**Available data**
***
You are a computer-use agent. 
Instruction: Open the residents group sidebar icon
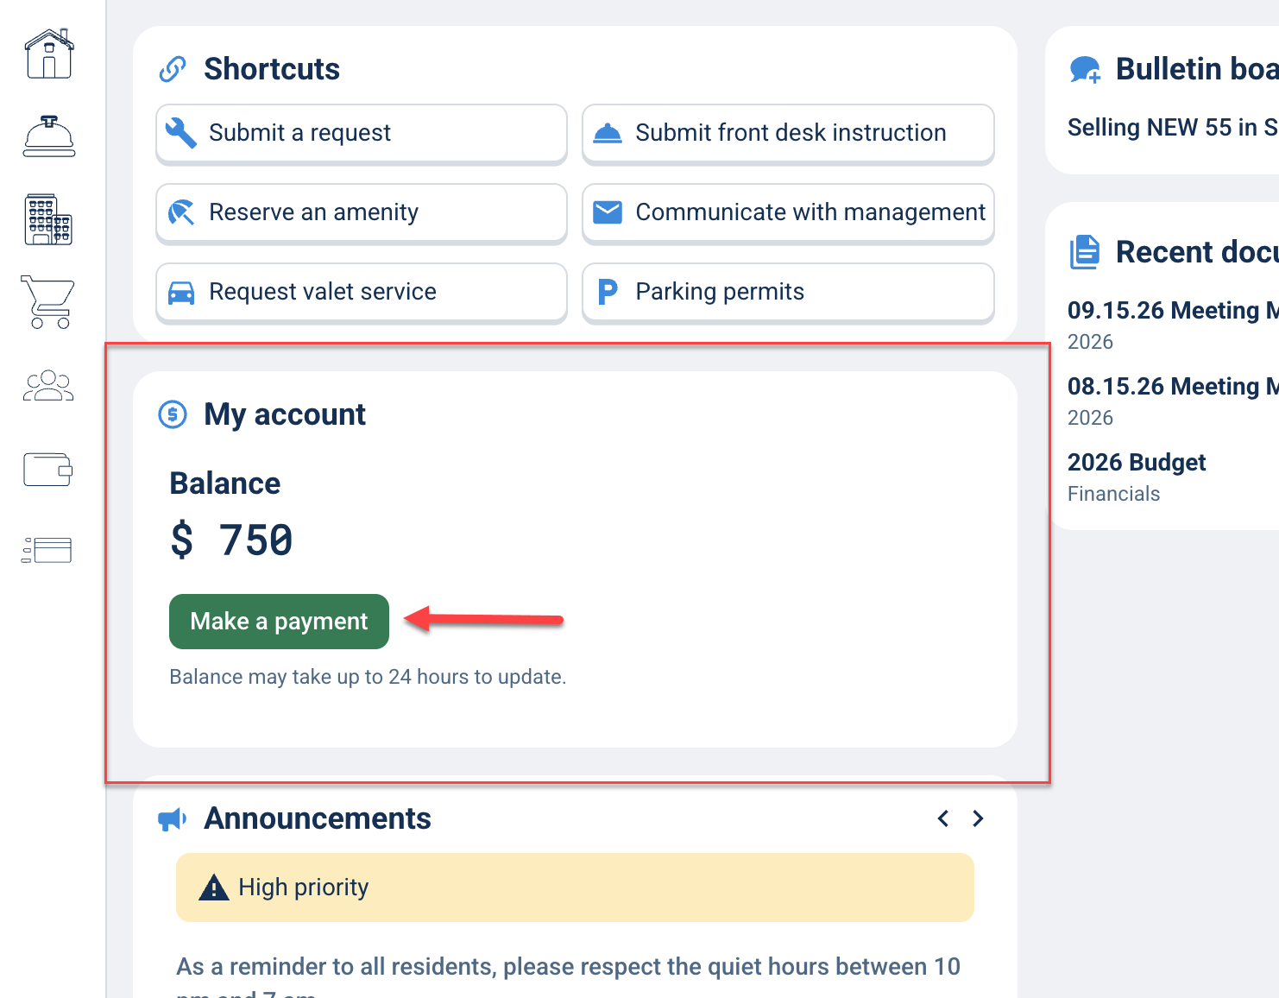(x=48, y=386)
***
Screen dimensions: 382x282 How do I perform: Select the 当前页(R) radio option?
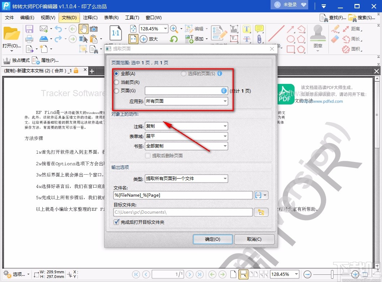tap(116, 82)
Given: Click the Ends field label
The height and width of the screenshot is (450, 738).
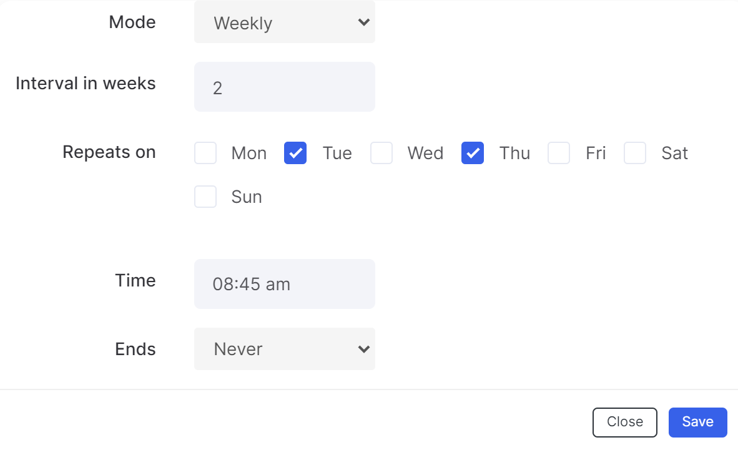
***
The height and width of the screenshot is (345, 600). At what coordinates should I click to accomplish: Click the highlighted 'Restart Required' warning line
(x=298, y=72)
***
**Work task**
Pictures excluded, transcribe the listing above exactly from the line with "Screen dimensions: 382x282" through the line with "The height and width of the screenshot is (450, 738).", and no further.

**Result for this exercise**
Screen dimensions: 382x282 How do I perform: Select the 当前页(R) radio option?
tap(116, 82)
Given: Click the Ends field label
The height and width of the screenshot is (450, 738).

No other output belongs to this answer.